Top of Supplied entries

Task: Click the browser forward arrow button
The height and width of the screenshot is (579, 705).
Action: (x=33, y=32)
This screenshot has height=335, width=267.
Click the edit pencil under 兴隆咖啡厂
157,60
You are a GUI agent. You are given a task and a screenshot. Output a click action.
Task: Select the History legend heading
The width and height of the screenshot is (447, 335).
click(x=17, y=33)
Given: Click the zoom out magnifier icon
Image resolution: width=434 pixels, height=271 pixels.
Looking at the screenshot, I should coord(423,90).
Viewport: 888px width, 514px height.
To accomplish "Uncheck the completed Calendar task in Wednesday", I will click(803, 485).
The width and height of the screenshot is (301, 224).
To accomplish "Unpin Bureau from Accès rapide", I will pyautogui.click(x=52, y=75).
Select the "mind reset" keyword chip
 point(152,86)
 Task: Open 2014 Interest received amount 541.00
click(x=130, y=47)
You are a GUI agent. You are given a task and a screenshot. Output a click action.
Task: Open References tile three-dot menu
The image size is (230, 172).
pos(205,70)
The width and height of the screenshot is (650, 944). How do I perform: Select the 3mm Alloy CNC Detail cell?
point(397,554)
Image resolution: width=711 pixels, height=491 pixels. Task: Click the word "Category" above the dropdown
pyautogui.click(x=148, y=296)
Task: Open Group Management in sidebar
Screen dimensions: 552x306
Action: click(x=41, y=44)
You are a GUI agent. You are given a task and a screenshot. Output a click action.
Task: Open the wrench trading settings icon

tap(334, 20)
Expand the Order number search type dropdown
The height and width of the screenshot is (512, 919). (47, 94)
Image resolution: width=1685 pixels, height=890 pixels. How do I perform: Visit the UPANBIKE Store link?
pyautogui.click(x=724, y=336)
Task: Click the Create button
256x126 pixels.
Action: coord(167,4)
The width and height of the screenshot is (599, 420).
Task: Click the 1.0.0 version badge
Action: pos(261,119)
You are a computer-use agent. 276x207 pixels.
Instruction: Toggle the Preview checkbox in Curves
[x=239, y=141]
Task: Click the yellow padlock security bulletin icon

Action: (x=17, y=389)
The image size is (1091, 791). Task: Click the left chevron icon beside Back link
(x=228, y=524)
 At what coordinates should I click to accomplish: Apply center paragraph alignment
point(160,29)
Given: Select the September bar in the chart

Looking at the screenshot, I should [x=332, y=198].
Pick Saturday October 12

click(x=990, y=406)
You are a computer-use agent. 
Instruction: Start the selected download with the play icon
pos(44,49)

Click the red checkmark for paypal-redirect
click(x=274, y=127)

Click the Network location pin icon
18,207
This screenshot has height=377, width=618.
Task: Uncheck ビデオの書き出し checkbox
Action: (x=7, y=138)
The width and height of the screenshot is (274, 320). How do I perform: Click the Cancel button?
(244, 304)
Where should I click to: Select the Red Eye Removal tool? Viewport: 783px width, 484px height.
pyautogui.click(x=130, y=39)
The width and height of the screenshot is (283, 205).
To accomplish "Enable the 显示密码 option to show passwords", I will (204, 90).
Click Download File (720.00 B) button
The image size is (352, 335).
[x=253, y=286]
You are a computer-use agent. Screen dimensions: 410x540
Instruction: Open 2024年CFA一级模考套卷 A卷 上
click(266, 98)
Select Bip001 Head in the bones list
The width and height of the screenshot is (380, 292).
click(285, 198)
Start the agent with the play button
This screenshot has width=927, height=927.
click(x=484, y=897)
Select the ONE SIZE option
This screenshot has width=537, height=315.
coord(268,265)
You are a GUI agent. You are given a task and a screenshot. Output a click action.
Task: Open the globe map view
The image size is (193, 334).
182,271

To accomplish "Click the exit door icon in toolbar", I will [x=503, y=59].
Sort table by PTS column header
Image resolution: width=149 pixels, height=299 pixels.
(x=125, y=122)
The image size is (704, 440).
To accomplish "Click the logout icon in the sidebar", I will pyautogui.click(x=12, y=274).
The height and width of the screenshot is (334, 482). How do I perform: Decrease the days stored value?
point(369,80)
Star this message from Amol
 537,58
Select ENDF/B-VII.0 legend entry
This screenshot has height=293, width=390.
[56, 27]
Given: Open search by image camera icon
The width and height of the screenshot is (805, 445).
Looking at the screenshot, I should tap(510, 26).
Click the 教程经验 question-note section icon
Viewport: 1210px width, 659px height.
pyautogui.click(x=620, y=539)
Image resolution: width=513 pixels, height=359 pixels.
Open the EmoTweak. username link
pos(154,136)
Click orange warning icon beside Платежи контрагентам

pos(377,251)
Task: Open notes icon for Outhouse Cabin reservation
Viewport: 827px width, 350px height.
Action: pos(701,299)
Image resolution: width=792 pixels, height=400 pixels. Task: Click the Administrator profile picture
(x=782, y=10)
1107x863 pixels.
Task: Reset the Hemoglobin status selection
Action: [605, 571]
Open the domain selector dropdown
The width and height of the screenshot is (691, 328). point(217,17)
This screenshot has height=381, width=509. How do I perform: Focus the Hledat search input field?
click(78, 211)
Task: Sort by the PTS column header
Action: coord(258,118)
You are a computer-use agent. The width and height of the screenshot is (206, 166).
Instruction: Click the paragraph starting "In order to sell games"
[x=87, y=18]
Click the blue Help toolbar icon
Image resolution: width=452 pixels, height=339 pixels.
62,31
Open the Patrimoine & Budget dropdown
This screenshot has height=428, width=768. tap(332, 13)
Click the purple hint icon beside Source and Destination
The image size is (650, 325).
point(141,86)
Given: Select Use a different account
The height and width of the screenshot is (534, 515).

Bottom of Supplied entries

• Exercise prompt
Look through the data and gather every line with the string "sidebar" in it.

• Expected output
Task: Open Group Management in sidebar
To accomplish "Click the logout icon in the sidebar", I will pyautogui.click(x=12, y=274).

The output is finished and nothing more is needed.